3D Printing Brings a Sea Monster to Life

You might have seen the recent story about the discovery of the giant fossil that was extracted in the UK in the beginning of December 2023. The skull of a pliosaur, an ancient marine reptile from the Jurassic period, was first found on the cliffs of Dorset’s Jurassic Coast, a world heritage site consisting of Triassic, Jurassic and Cretaceous cliffs, by amateur fossil hunter Phil Jacobs. Indeed, the discovery was documented in the show “Attenborough and the Giant Sea Monster” which aired on the BCC on January 1st and followed famed naturalist Sir David Attenborough as he investigated this fossil. But did you know that 3D printing was also used to help understand and visualize this so-called sea monster?

To understand how 3D printing was used, it is first important to understand why exactly this discovery was so important. The two-meter skull which includes 130 teeth is one of the biggest and most complete specimens of its type, and it would have never been discovered if the snout had not been happened upon by chance when it fell onto the beach. Pliosauroidea, which are more commonly referred to as pliosaurs and nicknamed the ‘Tyrannosaurus rex of the seas‘, were apex predators in the Jurrassic and Cretaceous periods. But a lot of mystery surrounds these gigantic creatures, especially in terms of how they moved given their size, hence the title sea monster.

The skull fossil of the pliosaur (photo credits: BBC Studios)

Making the Giant 3D Printed Sea Monster

Pliosaurs had a powerful bite (as obvious in the picture of the skull fossil), generating 33,000 newtons of force. An incredible amount considering that the living animal with the most powerful bite today is the saltwater crocodile, which only generates 16,000 newtons, and humans can only generate 700 newtons. It also was fast and moved thanks to four powerful flippers. These flippers are where scientists have been stumped, as it was unclear how they could be used to propel the enormous creature through the water. Enter Dr. Luke Muscutt and James Hogg.

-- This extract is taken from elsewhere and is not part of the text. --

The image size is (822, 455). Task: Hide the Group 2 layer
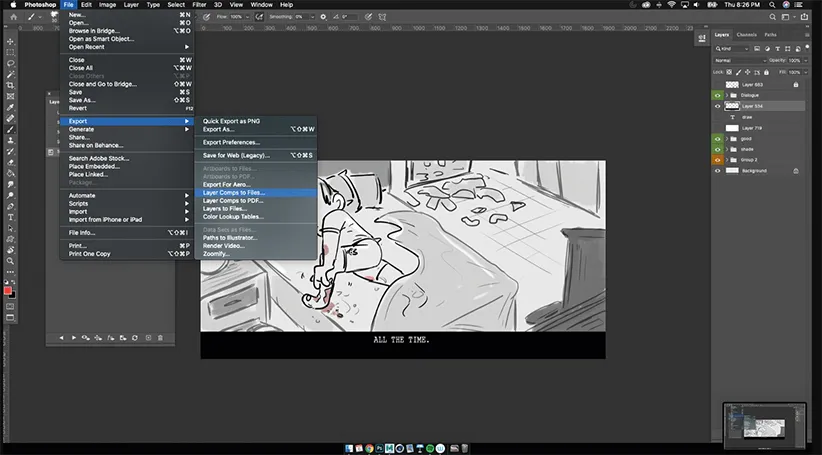click(x=717, y=160)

Dr. Luke Muscutt, who is currently a laboratory technician at Imperial College London, has been working on finding out more about plesiosaurs (the family to which the plisaurs belong) since his PhD and his findings in 2017 were critical in settling a debate in how the creatures used their flippers. He explained, “We found that plesiosaurs used a tandem flipper propulsion system, meaning the four flippers work together to push them through water. This system is unique, because all other animals with flippers, like penguins and turtles, only use the front two for propulsion, and the back flippers or feet for steering.  We studied this by building a tandem flapping flipper system mounted on a gantry, without a head or tail.” 

This work however was stalled even as he wished to create a fully-formed robot. But, this changed after meeting James Hogg, who had recently opened the Yorkshire Natural History Museum in Sheffield and agreed to support Dr Muscutt’s work. Indeed, this incredible, free-swimming robot replica’s body plates (or the ‘skin’) were made using a metal 3D printer at the Yorkshire Natural History Museum. He explained why the team turned to additive manufacturing, stating, “The joy of 3D printing is that the majority of the work lies in the computer-aided design. Once it’s perfect on the computer, you just print it, with no messing around later – other than the assembly and a bit of sanding and painting.”

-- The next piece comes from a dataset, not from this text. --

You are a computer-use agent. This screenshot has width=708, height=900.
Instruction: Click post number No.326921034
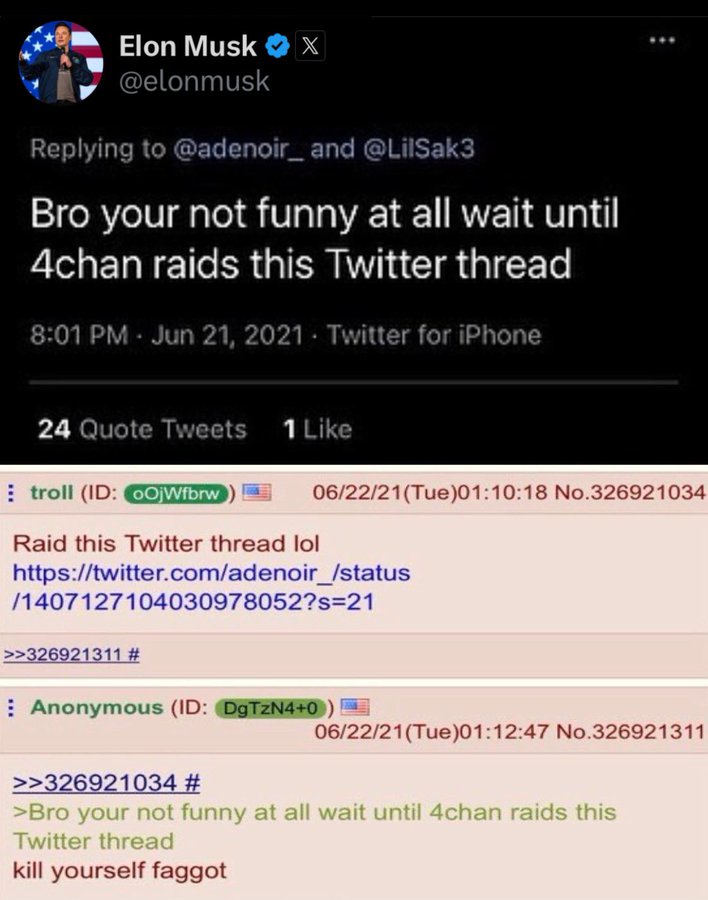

The 3D printed ‘sea monster’ pliosaur swimming (photo credits: Jo Mieszkowski/Imperial College London)

The final robot was able to swim at Imperial’s state-of-the-art wave tank and was shown not just to Sir David but to millions in the broadcast. Thus giving a clearer understanding to the viewers on how this so-called sea monster would have actually moved in real life, bring the past into the future thanks to 3D printing. And it is not expected to stop there! Dr. Muscott plans to redesign the pliosaur, affectionately nicknamed Flip, to make even more realistic flipper motions and hopefully determine the speed of the creature as well as see how its head and neck are involved in steering.

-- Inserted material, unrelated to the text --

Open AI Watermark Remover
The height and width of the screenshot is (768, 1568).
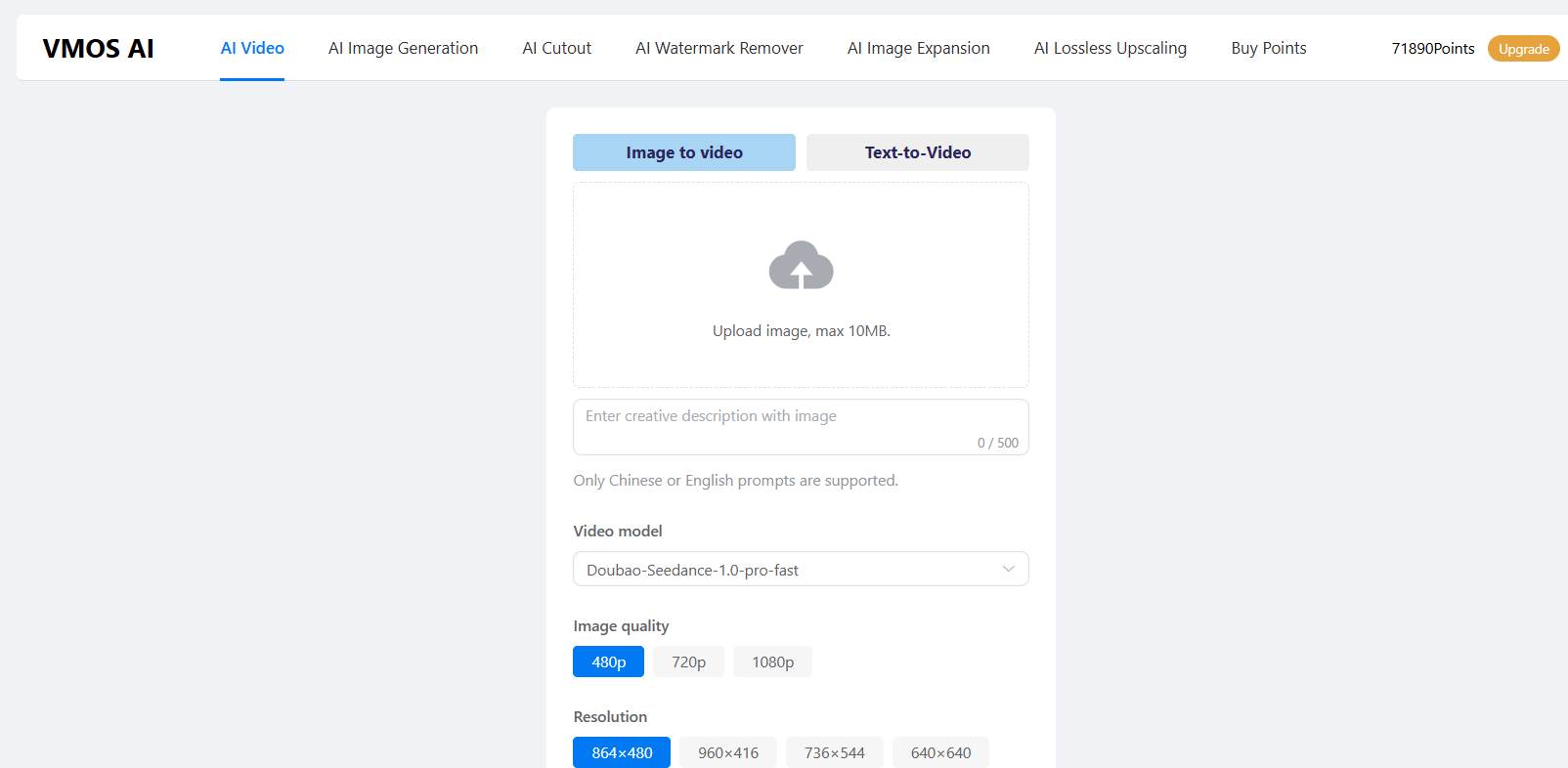click(719, 48)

To do this, 3D printing will be used to help recreate the delicate internal bone structures of plesiosaur flippers, emulating the flexibility of the flippers more realistically. This will also be helped by a change in printer, Dr. Muscutt has now secured sponsorship from FormLabs through Creat3D, meaning the next iterations will likely be made of TPU or another flexible polymer for even more accuracy. You can find out more about hte project as well as the making of the documentary on Imperial College London’s website HERE.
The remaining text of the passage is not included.